В финале первого акта у меня было одно очень сложное по музыке и ответственное место. В оркестре звучит этакое музыкаль­ное завихрение, а на сцене в это время двигаются гондолы (Венеция ведь!), блещут яркие фейерверки. Хор, балет и все персонажи поют и танцуют. Одним словом, карнавал.

И вот в этой шумной сценической сутолоке я должен был услышать резкий аккорд, за которым при полной тишине следовало мое вступление. Я обращался к моей партнерше Анине:

Какой костюм ты притащила,

Чтоб я в нем на бал пошел?!

Я всегда был собран в этом месте, чтобы не дай бог не пропус­тить вступление. И вот однажды, в ожидании этого злополучного места, я неожиданно услышал за кулисами голос монтировщика декораций: «Гондолу скорей! Тащите гондолу!»

Кричал он громко, я с ужасом подумал: наверное, в зале все слышно!

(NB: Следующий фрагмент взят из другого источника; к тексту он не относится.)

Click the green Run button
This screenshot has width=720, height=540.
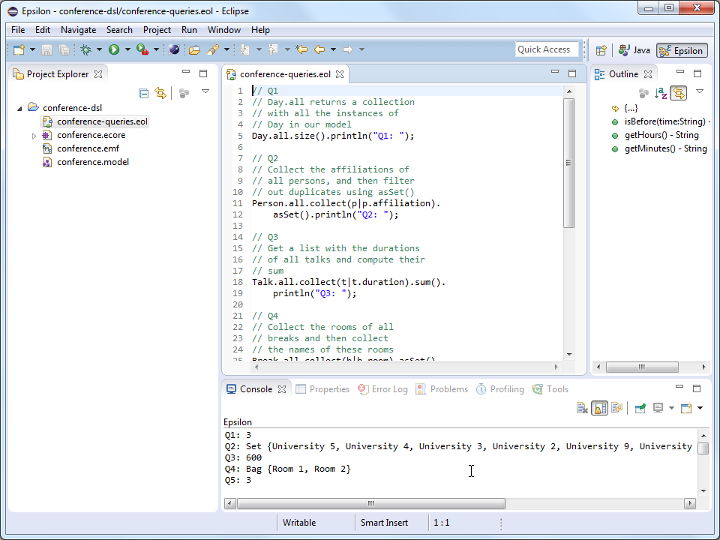coord(114,49)
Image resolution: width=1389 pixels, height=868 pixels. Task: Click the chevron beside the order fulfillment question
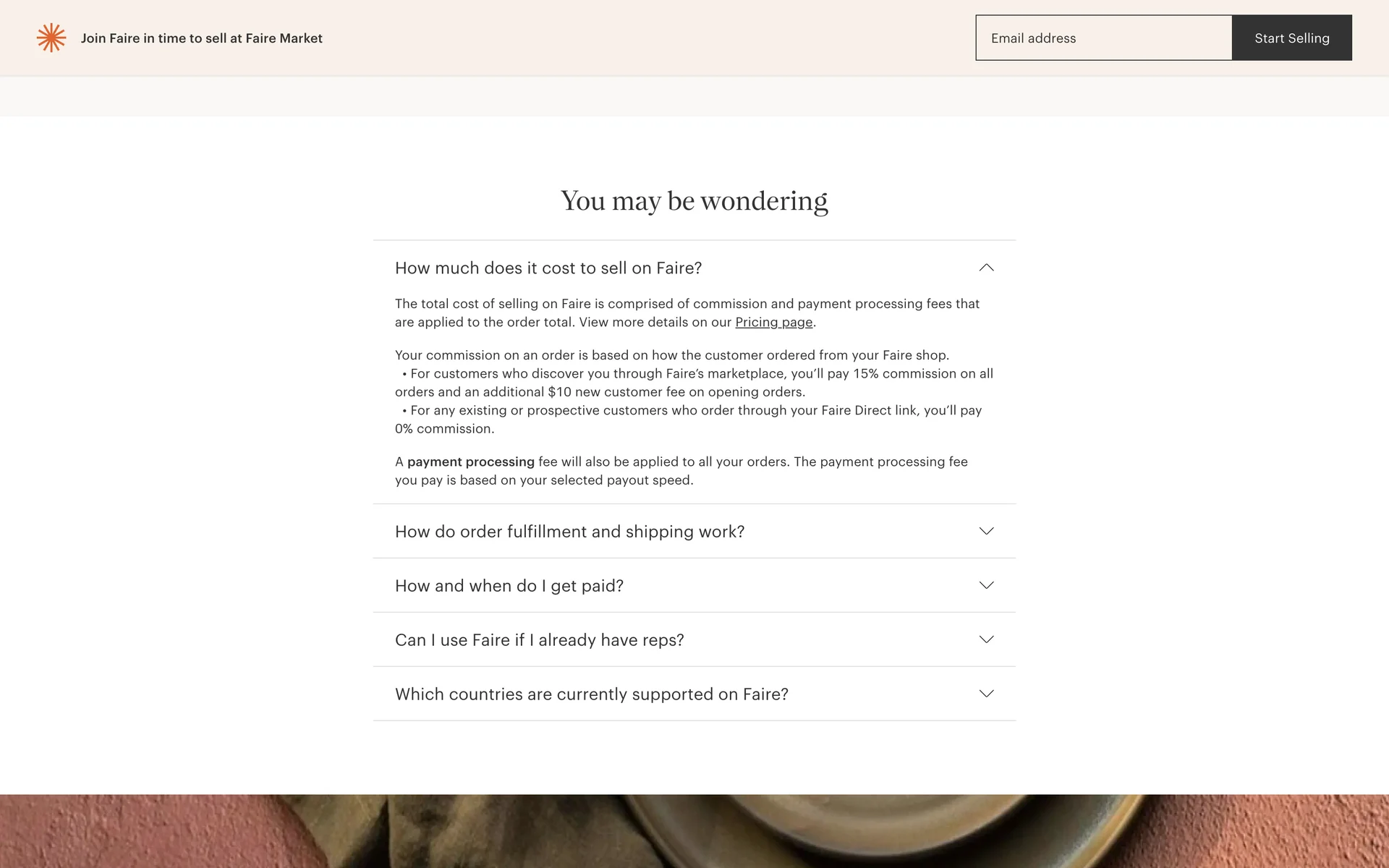(x=986, y=531)
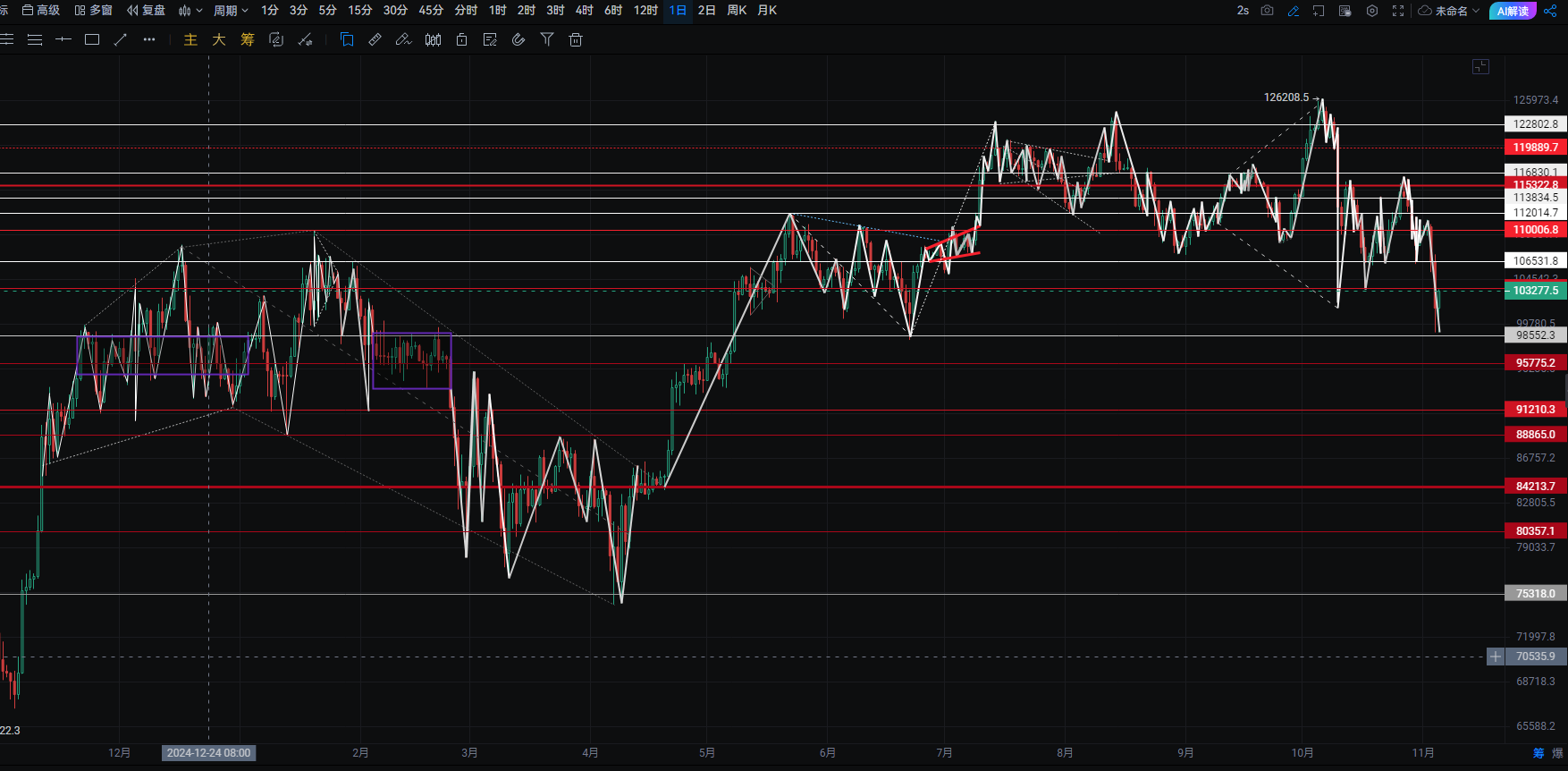1568x771 pixels.
Task: Click the trash icon to delete drawings
Action: [x=576, y=39]
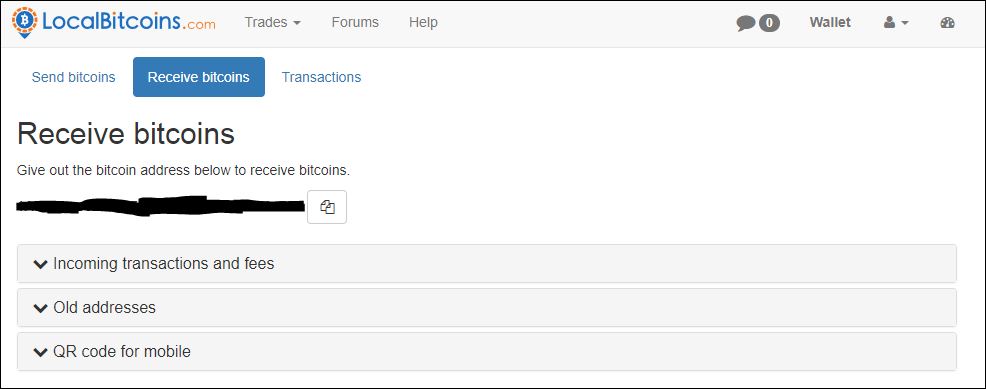The width and height of the screenshot is (986, 389).
Task: Go to the Transactions tab
Action: click(321, 77)
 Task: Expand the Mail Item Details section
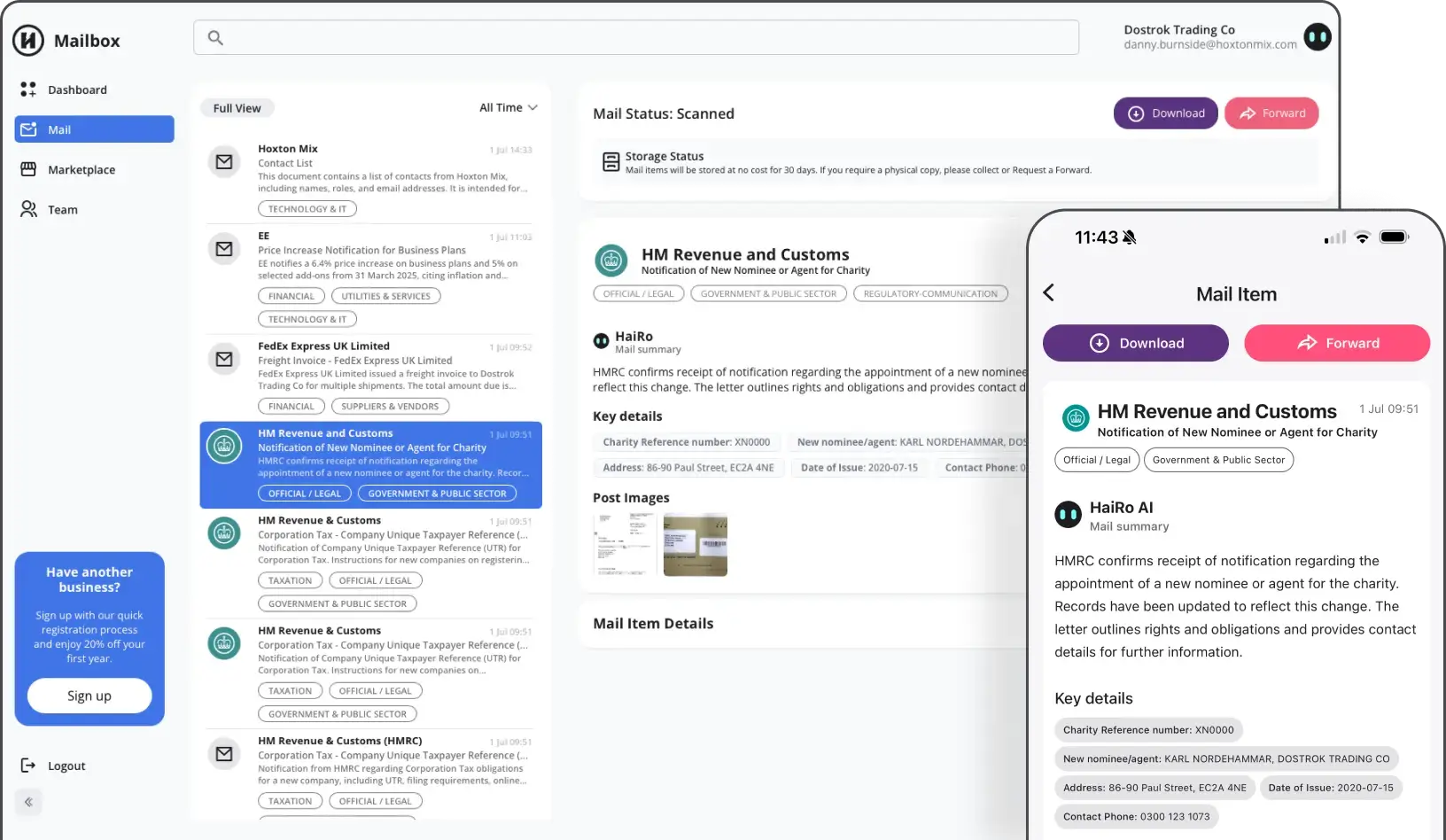[653, 624]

А монтировщик продолжал орать: «Гондолу! Скорей гондолу!»

С мыслями об этой гондоле меня и застал неожиданно резкий аккорд, и я, не помня себя, механически выпалил:

Какой гондол ты притащила,

Чтоб я в нем на бал пошел?!

Этот «гондол» зал услышал по-своему. Партнерша присела в истерике. Зрителей затрясло от смеха. Занавес пришлось дать раньше времени.

Никогда нельзя отвлекаться на сцене. Никогда.

Поручение вождя

Эту историю мне рассказал мой земляк, замечательный актер Центрального театра Красной армии Константин Захаров, к сожале­нию, рано ушедший из жизни. Начинал он свою актерскую деятельность у нас в городе, в театре «Красный факел».

Приехал я в Новосибирск после окончания ленинградского института и сразу же побежал вечером в родной театр.

Сижу в актерском фойе перед началом спектакля, в котором мой любимый актер Алексей Глазырин будет играть В. И. Ленина. И вдруг глазам своим не верю по коридору прямо ко мне идет он. Сам. Мой кумир. Алексей Васильевич.

Подошел, молча положил руку на плечо и, щурясь из-под очков, сурово пробасил:

Новенький, что ли?

Да,— робко ответил я,— вот закончил институт, направили сюда, к вам, в «Факел»...

Это хорошо, что направили,— он как-то оценивающе посмотрел на меня,— слушай, новенький, ты магазин «под часами» знаешь?

Конечно! — обрадовался я. — Я же новосибирец!

Это хорошо, — снова пробасил он, — так вот, купи мне «под часами» четыре бутылки сухого. Там есть. Вот тебе деньги. Принеси, пожалуйста, пока я гримируюсь.

Я рванулся бежать, но он неожиданно остановил меня.

Слушай, новенький, я не хочу ставить тебя под удар. Ты на обратном пути через проходную не ходи, заметят. Видишь это окно? — Он показал мне на зашторенное окно своей гримуборной. — Как принесешь, постучи с улицы, а я через форточку заберу у тебя сумку. Понял?

Конечно! — уже на ходу крикнул я.

Не помня себя от радости, от желания сделать приятное своему кумиру, я бросился выполнять поручение.

Минут через сорок, с чувством исполненного долга, с полной сумкой сухого вина, я постучал с улицы в указанное мне окно.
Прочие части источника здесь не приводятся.